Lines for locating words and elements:

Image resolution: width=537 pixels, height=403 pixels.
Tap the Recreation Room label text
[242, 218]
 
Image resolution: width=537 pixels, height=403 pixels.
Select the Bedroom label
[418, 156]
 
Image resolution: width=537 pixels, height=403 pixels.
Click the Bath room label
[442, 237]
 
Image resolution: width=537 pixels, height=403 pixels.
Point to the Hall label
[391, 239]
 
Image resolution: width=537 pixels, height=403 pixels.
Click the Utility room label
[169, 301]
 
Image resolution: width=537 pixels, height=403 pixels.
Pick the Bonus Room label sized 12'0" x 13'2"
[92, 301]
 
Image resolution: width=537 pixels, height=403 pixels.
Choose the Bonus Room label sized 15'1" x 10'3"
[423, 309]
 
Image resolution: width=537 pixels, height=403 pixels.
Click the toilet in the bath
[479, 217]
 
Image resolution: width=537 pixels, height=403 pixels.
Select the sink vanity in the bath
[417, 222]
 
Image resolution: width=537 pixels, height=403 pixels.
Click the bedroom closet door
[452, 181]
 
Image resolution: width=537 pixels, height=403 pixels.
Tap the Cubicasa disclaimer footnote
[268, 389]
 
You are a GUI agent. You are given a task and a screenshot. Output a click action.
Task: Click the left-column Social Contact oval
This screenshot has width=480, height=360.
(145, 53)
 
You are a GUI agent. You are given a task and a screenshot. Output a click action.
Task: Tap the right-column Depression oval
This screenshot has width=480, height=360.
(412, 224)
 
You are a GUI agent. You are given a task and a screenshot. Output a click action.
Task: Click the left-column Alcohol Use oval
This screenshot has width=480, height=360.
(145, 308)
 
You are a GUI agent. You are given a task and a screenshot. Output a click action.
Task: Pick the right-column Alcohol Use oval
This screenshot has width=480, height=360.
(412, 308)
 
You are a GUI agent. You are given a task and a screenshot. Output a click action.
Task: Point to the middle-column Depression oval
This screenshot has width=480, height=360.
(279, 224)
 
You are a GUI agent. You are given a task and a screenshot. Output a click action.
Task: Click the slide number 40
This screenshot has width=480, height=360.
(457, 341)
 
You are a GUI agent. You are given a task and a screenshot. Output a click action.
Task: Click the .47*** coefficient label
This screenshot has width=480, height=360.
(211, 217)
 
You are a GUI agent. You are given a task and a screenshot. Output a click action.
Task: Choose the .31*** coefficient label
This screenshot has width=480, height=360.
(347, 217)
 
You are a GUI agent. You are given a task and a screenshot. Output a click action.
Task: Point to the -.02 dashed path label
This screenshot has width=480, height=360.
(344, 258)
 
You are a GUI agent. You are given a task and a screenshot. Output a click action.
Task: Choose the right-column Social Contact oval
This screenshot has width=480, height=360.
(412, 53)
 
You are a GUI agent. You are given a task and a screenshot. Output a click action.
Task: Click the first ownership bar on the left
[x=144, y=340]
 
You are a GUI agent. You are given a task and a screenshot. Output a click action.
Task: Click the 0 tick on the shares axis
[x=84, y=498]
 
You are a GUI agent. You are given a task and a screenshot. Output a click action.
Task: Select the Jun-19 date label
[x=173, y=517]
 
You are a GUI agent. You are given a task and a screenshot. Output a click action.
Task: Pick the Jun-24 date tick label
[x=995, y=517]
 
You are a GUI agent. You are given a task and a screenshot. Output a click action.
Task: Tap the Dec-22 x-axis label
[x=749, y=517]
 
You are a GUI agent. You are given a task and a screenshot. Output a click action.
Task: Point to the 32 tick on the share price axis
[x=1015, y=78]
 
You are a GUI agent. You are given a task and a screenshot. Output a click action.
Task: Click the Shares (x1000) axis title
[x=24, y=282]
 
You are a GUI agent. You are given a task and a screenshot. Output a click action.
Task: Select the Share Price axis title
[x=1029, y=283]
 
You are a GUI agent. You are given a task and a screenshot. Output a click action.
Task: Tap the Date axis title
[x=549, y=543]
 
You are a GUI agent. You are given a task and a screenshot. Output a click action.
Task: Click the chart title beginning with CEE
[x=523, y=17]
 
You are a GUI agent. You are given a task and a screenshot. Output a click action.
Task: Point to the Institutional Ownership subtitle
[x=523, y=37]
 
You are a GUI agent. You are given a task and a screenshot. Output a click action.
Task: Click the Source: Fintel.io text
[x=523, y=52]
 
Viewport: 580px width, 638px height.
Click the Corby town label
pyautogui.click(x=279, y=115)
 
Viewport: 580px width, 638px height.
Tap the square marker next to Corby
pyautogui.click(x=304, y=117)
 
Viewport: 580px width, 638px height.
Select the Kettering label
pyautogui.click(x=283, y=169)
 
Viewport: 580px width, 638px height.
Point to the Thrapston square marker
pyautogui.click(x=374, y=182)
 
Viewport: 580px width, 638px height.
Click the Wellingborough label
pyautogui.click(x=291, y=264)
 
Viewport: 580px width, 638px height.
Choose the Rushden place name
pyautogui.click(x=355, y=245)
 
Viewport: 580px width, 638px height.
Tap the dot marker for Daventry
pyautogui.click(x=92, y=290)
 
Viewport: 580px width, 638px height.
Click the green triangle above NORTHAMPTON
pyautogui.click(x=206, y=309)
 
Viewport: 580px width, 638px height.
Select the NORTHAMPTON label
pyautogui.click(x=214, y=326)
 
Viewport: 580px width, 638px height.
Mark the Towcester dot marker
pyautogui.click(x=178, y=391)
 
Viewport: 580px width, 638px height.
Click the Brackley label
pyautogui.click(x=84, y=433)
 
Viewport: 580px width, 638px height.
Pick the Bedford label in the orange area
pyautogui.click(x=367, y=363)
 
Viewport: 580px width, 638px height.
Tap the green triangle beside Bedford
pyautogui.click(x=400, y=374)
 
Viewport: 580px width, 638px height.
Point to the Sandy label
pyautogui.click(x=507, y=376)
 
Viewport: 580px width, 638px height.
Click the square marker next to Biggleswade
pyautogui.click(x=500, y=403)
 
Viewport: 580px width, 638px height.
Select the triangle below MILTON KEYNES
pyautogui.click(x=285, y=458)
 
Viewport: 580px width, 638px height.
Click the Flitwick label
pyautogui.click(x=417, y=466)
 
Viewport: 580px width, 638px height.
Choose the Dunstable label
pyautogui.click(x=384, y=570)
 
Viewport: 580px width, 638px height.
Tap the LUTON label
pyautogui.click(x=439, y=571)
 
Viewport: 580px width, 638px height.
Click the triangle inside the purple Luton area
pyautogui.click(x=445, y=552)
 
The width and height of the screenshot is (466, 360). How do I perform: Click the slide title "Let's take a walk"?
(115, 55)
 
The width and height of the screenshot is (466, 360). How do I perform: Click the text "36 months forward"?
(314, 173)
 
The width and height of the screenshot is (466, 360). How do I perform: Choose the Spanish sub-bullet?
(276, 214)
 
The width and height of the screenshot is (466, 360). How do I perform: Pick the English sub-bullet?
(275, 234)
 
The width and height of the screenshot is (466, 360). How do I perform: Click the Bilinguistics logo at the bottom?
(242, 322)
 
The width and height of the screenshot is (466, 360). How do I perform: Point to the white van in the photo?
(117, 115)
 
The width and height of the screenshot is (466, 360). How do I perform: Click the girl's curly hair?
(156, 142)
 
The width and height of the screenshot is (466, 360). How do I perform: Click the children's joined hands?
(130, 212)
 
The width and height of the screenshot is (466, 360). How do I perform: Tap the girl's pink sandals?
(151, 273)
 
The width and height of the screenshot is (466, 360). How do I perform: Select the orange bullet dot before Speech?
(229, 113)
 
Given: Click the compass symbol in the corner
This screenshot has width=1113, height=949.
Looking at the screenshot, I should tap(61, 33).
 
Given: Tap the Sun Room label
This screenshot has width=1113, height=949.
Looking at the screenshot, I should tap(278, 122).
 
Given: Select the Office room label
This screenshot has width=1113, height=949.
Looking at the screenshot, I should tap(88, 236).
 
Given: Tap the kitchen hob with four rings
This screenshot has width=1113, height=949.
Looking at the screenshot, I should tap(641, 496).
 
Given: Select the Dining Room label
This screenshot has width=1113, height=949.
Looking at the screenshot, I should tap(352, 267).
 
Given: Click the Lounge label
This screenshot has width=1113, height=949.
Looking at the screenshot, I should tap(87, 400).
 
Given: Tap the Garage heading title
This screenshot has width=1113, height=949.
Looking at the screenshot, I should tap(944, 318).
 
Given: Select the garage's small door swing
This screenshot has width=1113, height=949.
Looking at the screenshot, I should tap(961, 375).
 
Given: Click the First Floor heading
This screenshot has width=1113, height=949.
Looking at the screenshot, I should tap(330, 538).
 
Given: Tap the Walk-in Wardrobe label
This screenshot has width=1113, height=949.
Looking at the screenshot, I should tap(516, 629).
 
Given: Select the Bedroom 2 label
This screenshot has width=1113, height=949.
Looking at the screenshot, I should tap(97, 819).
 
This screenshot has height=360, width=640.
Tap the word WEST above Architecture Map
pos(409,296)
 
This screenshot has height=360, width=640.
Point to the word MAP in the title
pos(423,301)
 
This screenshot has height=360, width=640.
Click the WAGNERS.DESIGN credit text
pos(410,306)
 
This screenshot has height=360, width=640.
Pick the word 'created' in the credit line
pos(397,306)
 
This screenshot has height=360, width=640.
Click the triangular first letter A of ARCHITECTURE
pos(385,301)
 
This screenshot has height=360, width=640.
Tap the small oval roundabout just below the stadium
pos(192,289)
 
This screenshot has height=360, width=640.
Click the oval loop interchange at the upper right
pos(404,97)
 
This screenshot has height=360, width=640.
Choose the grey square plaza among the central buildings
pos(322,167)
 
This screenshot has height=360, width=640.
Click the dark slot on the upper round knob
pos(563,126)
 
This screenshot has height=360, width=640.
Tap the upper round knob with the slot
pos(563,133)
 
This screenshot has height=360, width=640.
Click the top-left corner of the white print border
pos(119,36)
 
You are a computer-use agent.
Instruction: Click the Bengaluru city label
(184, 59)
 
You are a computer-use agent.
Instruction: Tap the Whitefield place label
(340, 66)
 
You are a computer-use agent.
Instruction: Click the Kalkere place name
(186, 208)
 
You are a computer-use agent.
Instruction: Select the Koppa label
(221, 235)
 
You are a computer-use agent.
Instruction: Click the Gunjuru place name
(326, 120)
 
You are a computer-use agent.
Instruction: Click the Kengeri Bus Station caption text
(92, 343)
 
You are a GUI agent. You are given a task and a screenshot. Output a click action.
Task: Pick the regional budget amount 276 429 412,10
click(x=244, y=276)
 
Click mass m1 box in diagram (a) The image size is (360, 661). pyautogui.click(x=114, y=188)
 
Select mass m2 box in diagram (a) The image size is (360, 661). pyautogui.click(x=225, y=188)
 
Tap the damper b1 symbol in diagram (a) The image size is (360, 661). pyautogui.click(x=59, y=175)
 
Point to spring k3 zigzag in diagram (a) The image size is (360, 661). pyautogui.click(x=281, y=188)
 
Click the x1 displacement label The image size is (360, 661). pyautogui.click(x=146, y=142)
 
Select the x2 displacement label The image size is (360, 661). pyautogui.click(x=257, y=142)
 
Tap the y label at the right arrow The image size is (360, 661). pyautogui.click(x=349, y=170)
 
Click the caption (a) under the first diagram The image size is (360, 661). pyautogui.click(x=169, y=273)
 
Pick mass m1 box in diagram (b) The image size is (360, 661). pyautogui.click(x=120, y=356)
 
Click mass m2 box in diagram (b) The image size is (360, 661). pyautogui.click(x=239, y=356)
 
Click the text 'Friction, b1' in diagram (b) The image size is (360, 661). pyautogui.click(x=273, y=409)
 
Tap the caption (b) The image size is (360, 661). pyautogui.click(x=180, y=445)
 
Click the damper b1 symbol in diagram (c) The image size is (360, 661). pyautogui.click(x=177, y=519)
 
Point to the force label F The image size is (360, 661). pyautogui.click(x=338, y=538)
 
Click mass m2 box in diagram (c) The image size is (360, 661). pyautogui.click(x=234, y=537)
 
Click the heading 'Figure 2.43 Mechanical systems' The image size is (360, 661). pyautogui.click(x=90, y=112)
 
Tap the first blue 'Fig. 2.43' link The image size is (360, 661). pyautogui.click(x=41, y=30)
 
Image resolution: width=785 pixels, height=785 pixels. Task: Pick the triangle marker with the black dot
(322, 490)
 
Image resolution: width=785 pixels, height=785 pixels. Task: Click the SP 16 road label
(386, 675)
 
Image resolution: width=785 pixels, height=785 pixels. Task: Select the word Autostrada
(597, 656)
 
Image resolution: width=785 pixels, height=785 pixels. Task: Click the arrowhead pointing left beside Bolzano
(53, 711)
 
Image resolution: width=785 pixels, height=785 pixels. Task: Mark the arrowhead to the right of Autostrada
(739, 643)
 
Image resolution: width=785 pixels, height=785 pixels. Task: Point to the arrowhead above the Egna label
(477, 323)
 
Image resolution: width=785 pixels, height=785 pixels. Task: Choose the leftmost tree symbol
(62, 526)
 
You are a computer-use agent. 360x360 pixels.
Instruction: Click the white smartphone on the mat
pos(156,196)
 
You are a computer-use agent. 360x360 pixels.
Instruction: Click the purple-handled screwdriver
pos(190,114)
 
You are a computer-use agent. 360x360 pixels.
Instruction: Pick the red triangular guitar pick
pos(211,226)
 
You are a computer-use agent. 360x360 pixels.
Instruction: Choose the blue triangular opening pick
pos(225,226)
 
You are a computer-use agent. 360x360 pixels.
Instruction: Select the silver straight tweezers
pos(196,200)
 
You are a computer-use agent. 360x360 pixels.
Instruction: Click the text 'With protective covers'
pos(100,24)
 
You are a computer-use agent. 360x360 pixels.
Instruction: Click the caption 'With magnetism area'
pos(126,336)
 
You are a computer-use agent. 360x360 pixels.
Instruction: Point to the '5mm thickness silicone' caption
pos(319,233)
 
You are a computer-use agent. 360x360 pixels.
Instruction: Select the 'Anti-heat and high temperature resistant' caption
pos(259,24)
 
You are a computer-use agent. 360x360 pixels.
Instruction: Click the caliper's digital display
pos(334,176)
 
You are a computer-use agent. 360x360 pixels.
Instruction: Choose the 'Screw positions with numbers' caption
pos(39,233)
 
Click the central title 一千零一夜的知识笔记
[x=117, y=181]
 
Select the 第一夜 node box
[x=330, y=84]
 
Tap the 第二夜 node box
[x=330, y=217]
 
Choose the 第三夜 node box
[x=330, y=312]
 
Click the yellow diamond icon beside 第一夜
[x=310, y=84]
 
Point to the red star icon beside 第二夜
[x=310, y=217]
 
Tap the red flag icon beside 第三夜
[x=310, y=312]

▶ _EXERCISE AIM_
Output the lines from the one containing "Point to the red star icon beside 第二夜" through the last line as a Markdown table, skipping blank lines. Use a column named No. for the row number and a column named Line for the line.

▶ _EXERCISE RESULT_
| No. | Line |
|---|---|
| 1 | Point to the red star icon beside 第二夜 |
| 2 | [x=310, y=217] |
| 3 | Tap the red flag icon beside 第三夜 |
| 4 | [x=310, y=312] |